Objective -> Print each of the following records verbatim, omitting the pictures from your output.

Input for this task ->
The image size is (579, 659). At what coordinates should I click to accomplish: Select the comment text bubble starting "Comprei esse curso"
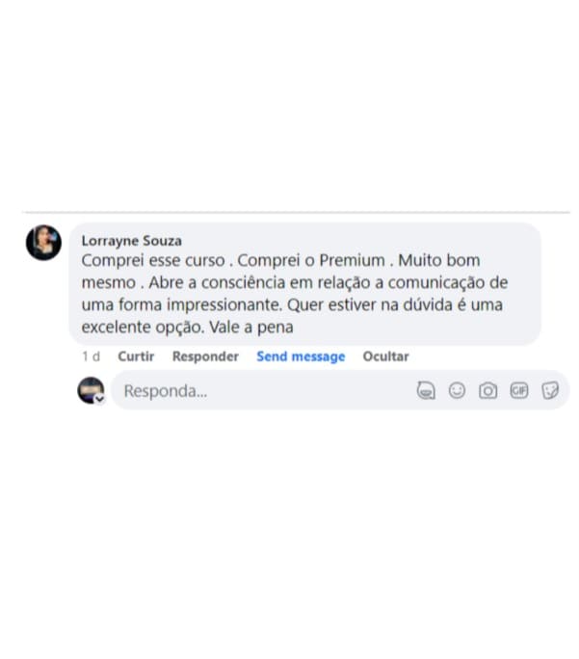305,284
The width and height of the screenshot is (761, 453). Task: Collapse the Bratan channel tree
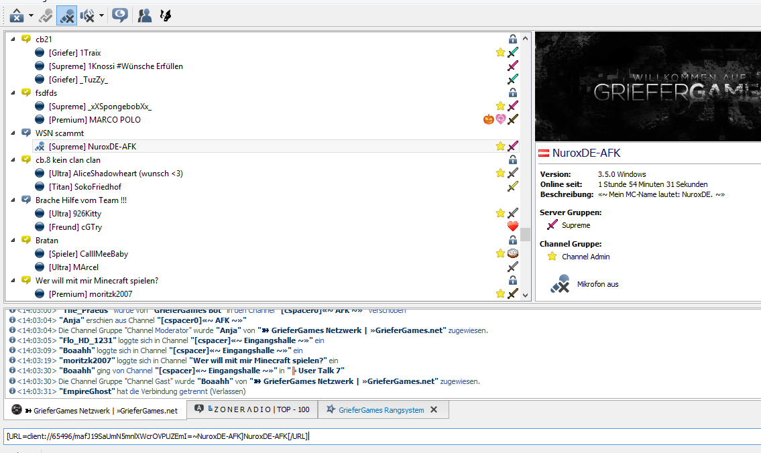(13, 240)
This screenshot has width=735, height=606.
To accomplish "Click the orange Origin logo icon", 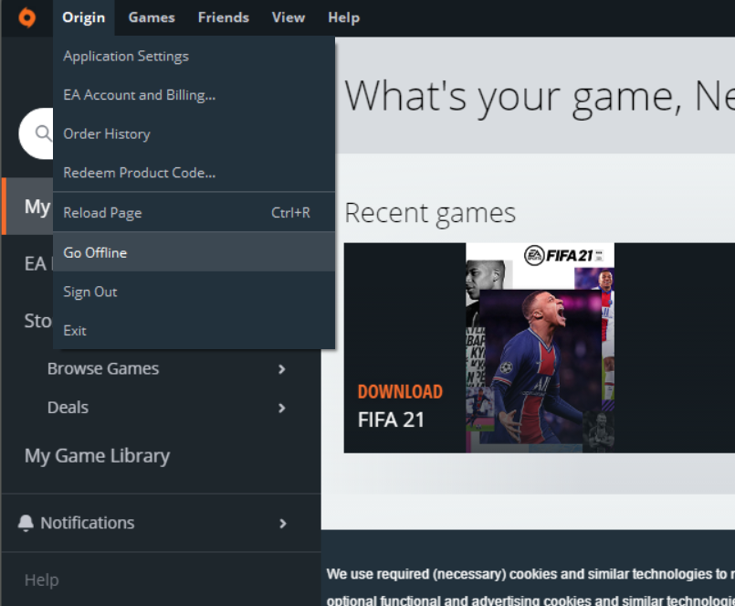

The reply ->
The image size is (579, 659). At what coordinates should I click to accomplish: Select the comment text bubble starting "Comprei esse curso"
305,284
The width and height of the screenshot is (761, 453). Task: Collapse the Bratan channel tree
(13, 240)
This screenshot has width=735, height=606.
To accomplish "Click the orange Origin logo icon", 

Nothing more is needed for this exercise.